Kaltemberger se dirigió a él:

—Ya sabe usted de qué se trata. Peter Carsten culpa a su hijo de haberle robado la bicicleta. Dice que hasta hace un momento se encontraba en su garaje, como él mismo ha podido comprobar viéndola a través de una ventana trasera, y que usted se negó a entregársela. Cuando el chico me informó por teléfono y volvió para acá, encontró su bicicleta en la calle Paisaje, apoyada en un buzón. ¿Tiene algo que declarar?

Seibol metió las manos entre el cinturón.

—Sí, este golfo ha estado aquí diciendo no sé qué tonterías de un robo y de una bici. Eso es cierto. Luego le ahuyenté. En el garaje hay una bicicleta de carreras, pero es mía desde hace diez años. Además, se podría haber convencido mucho más fácilmente: el garaje estaba abierto, así que este maldito entrometido no tenía por qué ponerse a mirar por una ventana trasera. Es una desfachatez acusar así a la gente honrada.

—¡Vaya, qué ágil es usted! —exclamó Tarzán—. Primero tuvo que llevar mi bici hasta el buzón y luego sacar la suya para meterla en el garaje. ¡Qué ajetreo! Aún sigue sudando.

—¡Maldito golfo! —gritó Seibol—. ¡Te voy a…!

—Bueno, Peter, sigamos con lo que es demostrable —dijo el policía.

Fueron hacia el garaje y Seibol abrió el cierre.

En la pared trasera se hallaba, efectivamente, una bicicleta de carreras. Pero estaba hecha una ruina, con los guardabarros corroídos y la cadena llena de barro seco totalmente incrustado. Le faltaban varias varillas y el sillín estaba destrozado, como si alguien hubiera descargado su ira con un cuchillo.

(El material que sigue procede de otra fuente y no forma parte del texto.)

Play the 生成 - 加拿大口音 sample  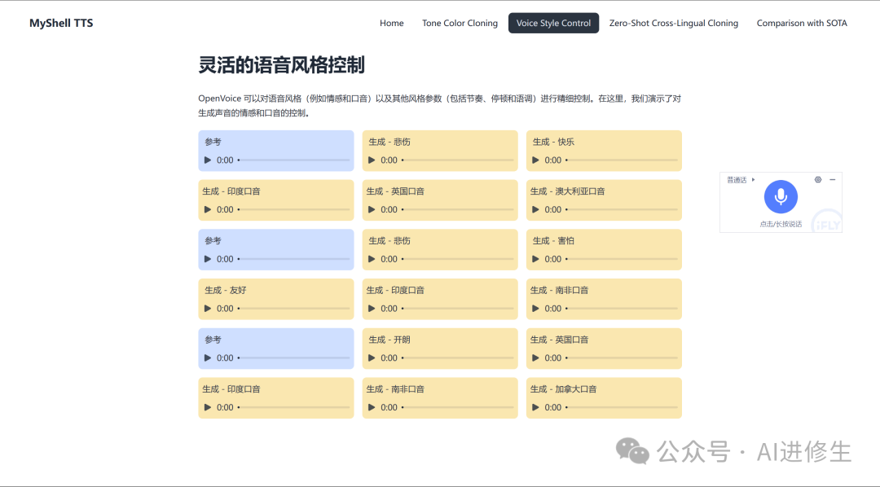pos(536,407)

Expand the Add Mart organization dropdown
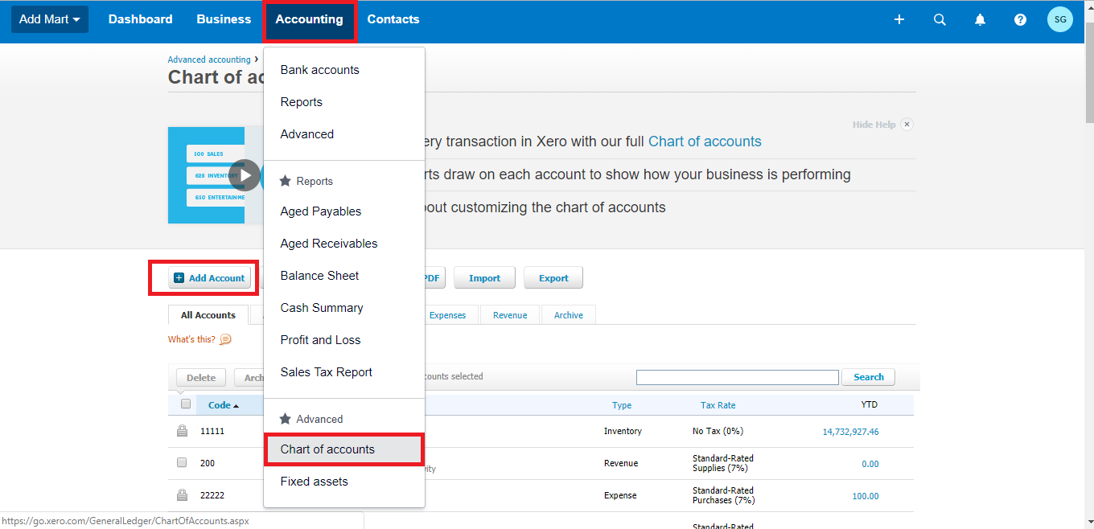[x=49, y=19]
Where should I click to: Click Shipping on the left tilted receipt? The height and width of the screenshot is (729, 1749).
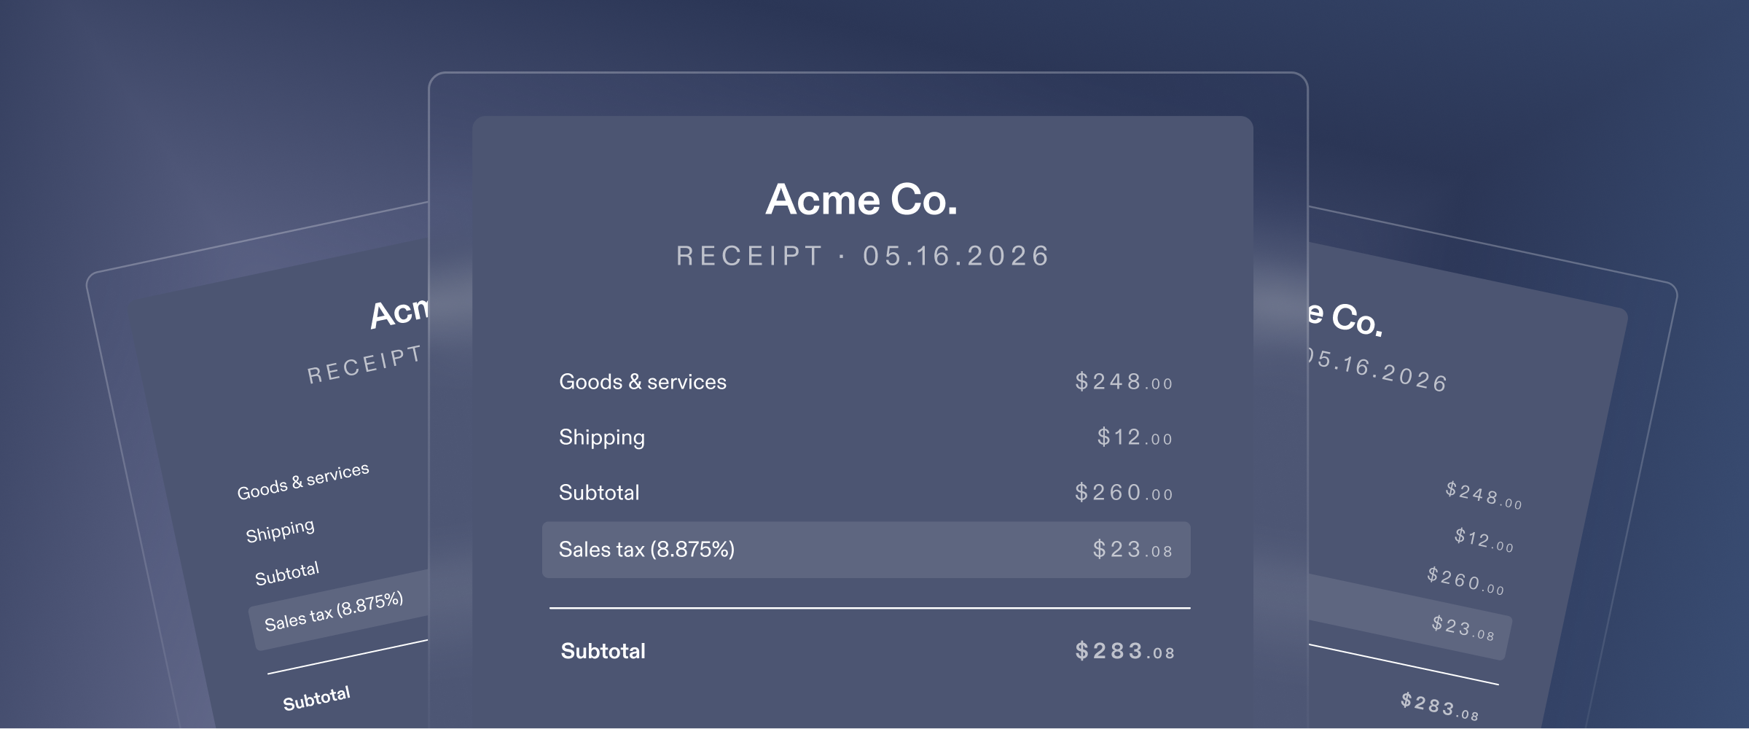coord(281,531)
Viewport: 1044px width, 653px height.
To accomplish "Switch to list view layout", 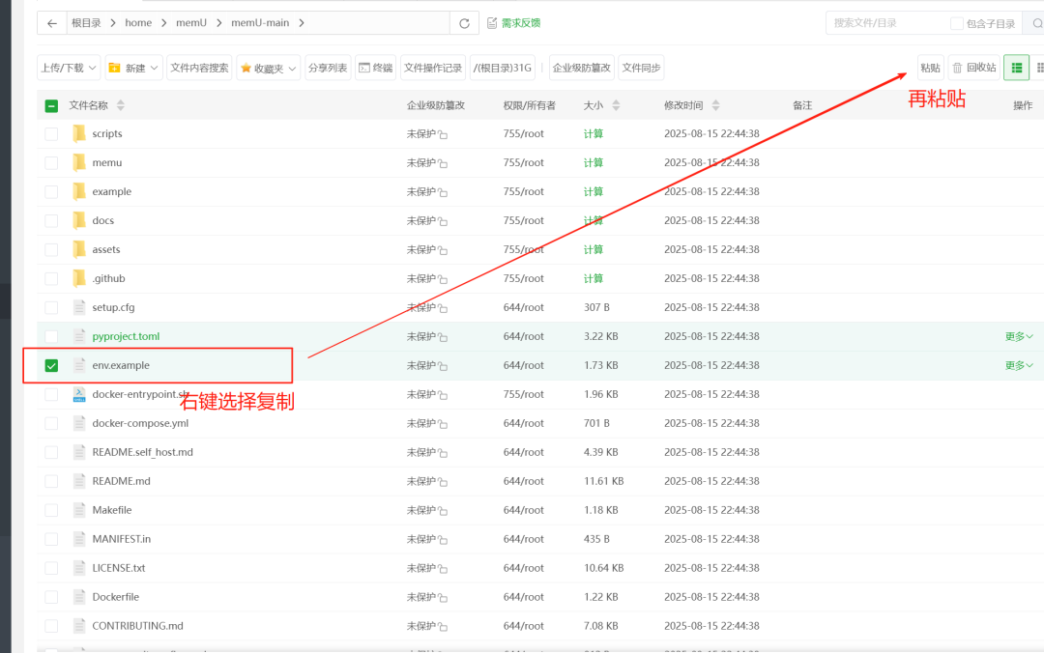I will click(1016, 68).
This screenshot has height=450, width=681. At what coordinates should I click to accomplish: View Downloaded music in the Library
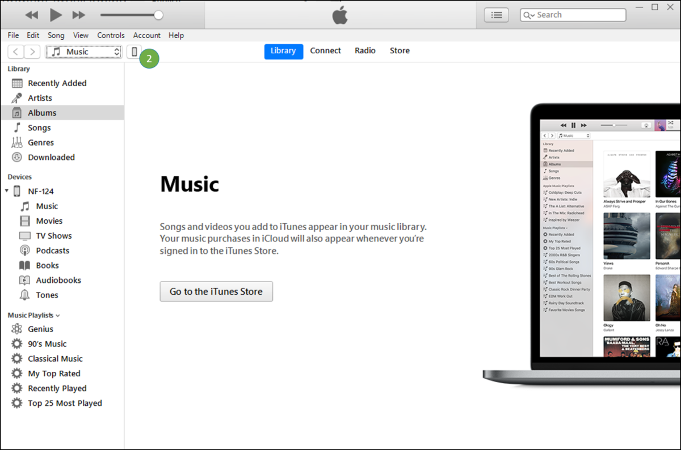(x=51, y=157)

Aquello no servía más que para sacarlo a pasear de la mano.

—Con esto se va usted todas las tardes de excursión, ¿no? —dijo irónicamente Tarzán—. Por eso la tiene en el garaje siempre a mano.

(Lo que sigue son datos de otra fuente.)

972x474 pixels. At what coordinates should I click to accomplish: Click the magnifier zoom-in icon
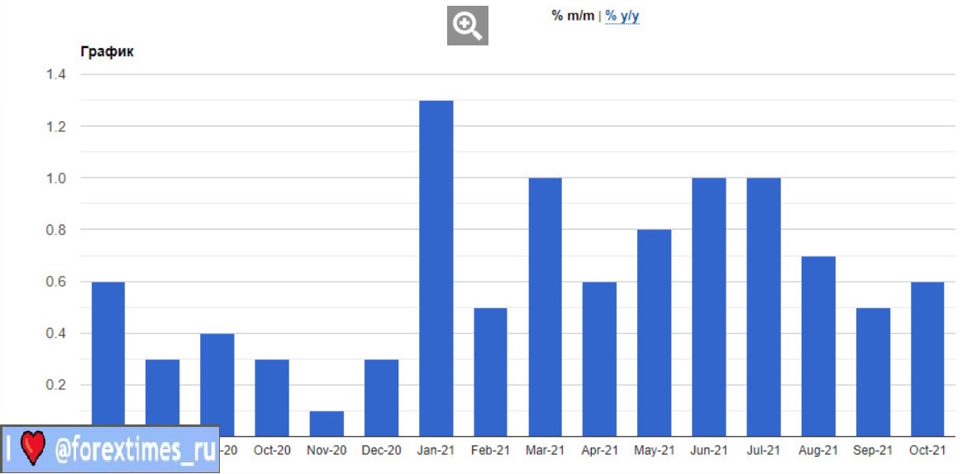coord(468,26)
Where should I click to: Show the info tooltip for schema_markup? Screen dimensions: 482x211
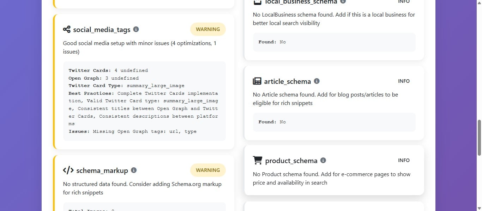(133, 170)
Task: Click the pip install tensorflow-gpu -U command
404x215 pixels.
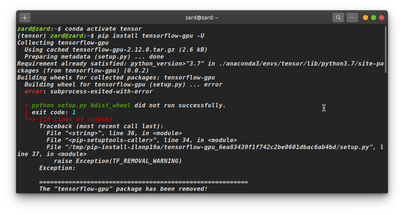Action: (x=151, y=36)
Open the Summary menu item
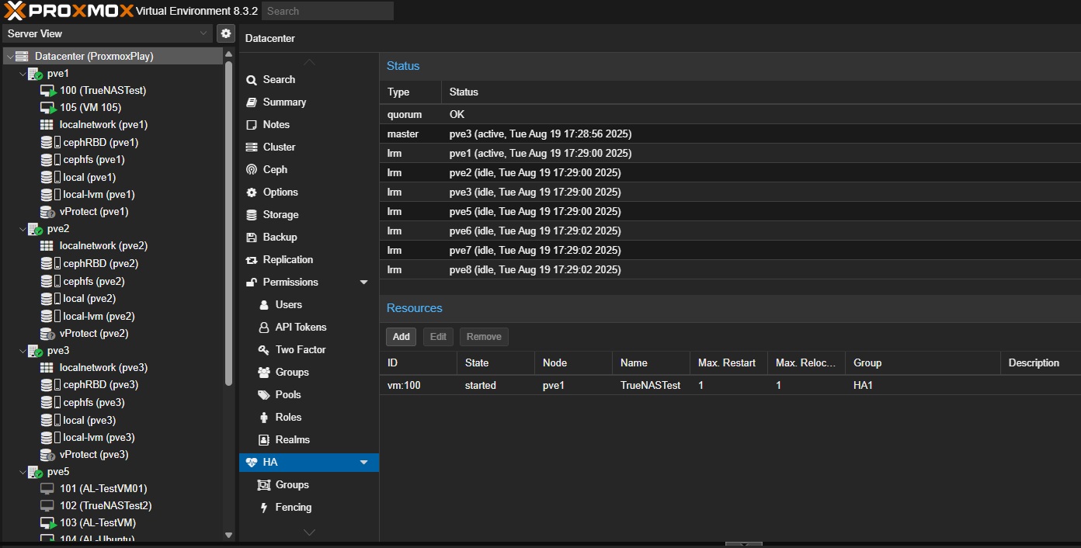 (284, 102)
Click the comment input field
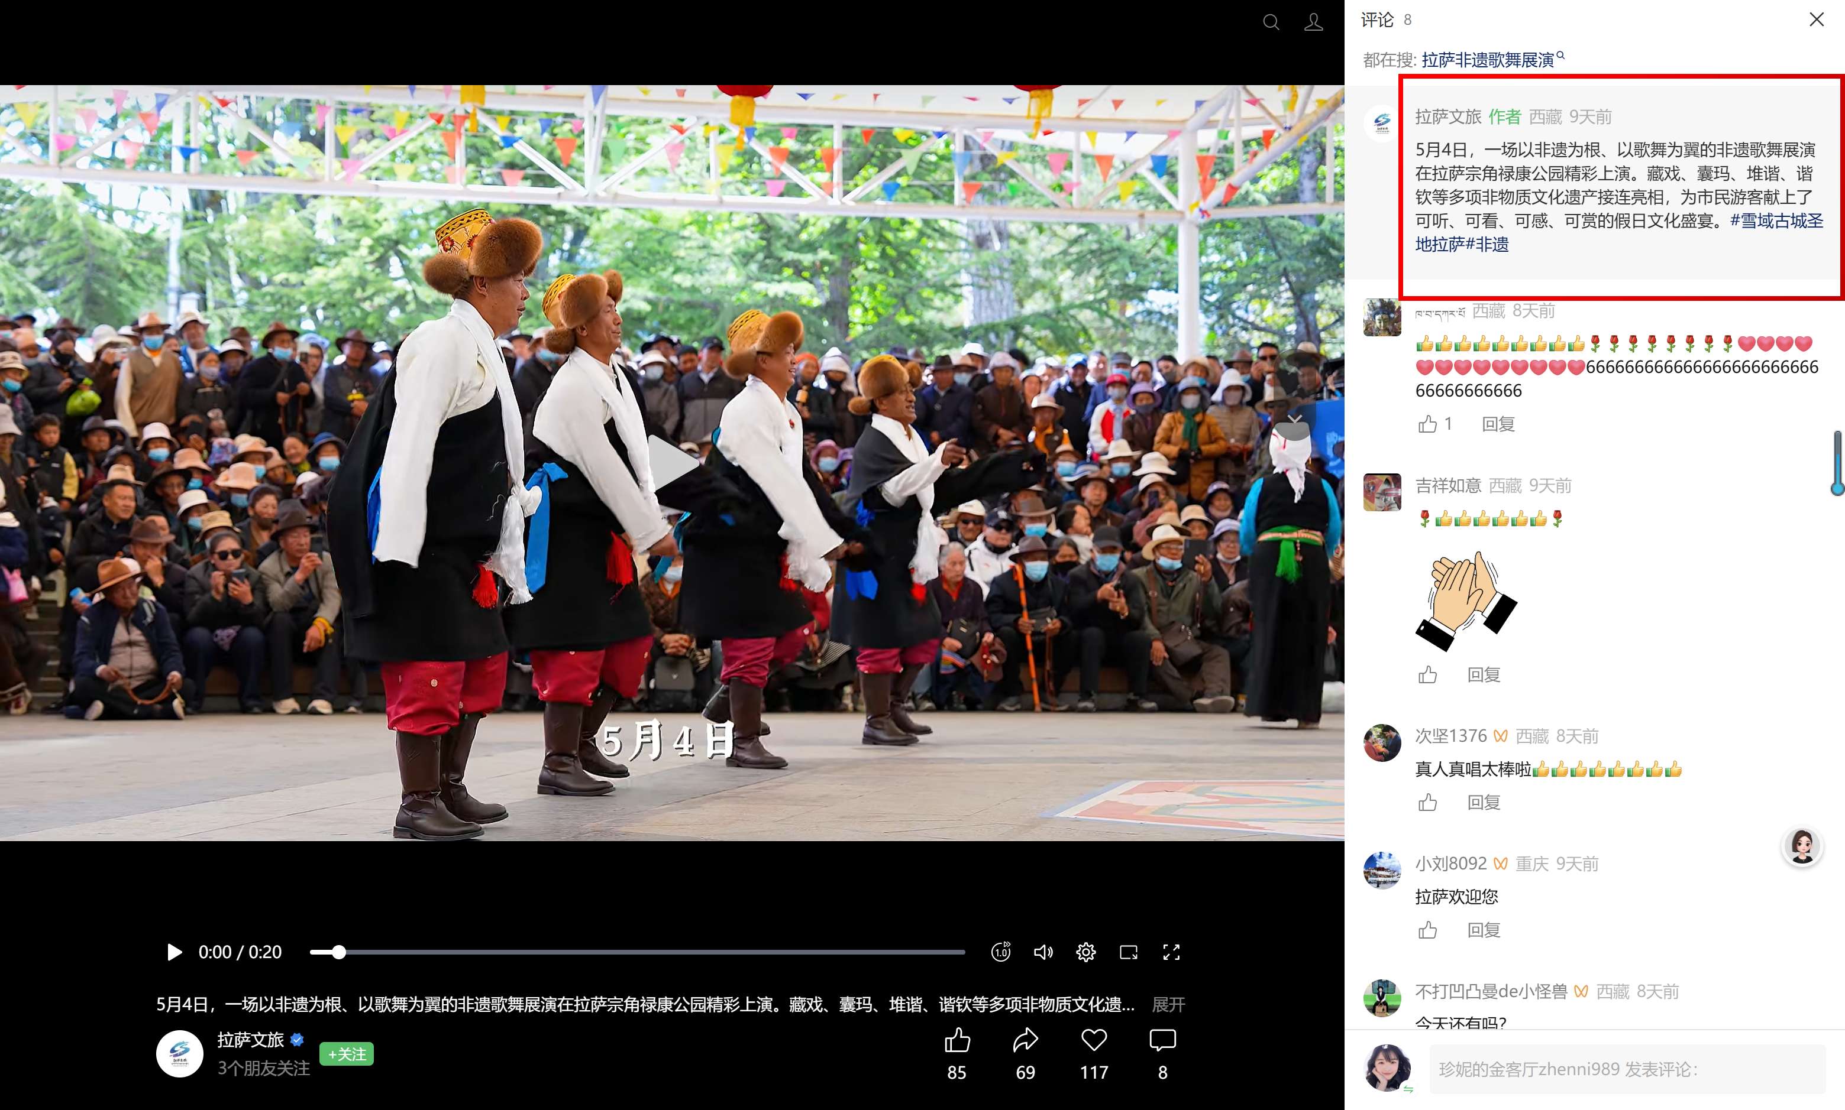Viewport: 1845px width, 1110px height. pyautogui.click(x=1626, y=1069)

—Puedo poner mi bicicleta donde me dé la real gana, —vociferó Seibol.

—Se acabó —dijo con frialdad el policía.

Se llevó la mano a la gorra, en un breve ademán de despedida y dando media vuelta, se dirigió con Tarzán a la calle.

—Mala suerte. Lo que dices será verdad, pero no podemos demostrarlo.

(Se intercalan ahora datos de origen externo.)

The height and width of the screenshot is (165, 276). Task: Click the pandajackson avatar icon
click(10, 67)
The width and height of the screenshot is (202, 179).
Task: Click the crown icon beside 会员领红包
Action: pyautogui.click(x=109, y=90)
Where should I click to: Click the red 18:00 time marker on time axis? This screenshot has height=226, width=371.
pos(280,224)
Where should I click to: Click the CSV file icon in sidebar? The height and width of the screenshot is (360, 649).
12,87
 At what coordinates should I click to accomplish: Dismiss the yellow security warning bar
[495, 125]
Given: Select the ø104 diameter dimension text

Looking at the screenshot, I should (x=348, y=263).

—No es justo que nos tengamos que tragar esa mentira.

—Por desgracia, hijo mío, así es la vida. Muchos que merecen un castigo quedan impunes, porque son tan malos que pasan a través de las redes de la justicia; suelen ser los grandes gangsters los que no reciben el justo castigo. Sin embargo, rara es la vez que no se condena a un pequeño ladrón de bicicletas.

—¿Y quién asegura que es un pequeño ladrón? —replicó Tarzán—. Quizá se trate de un gran mafioso.

Kaltemberger se echó a reír.

—Comprendo tu enfado. Pero conténtate: al menos tienes otra vez tu bicicleta, eso era lo principal.

Tarzán le dio las gracias al policía. Al fin y al cabo, él había hecho todo lo que estaba en su mano.

El coche patrulla arrancó.

Tarzán miró el reloj. En el colegio, la hora de «Estudio» había empezado hacía ya mucho tiempo. Esa hora la dedicaban a estudiar y a hacer los deberes bajo la vigilancia de algún profesor.

«Bueno, ya no llego. ¿Me dirán algo?», pensaba Tarzán. «Si un robo no es justificación suficiente, me pregunto qué es lo que habrá que contar. A este King tengo que devolvérsela. Si no, no podré dormir esta noche».

Sin prisas, se fue hacia la FATTORIA.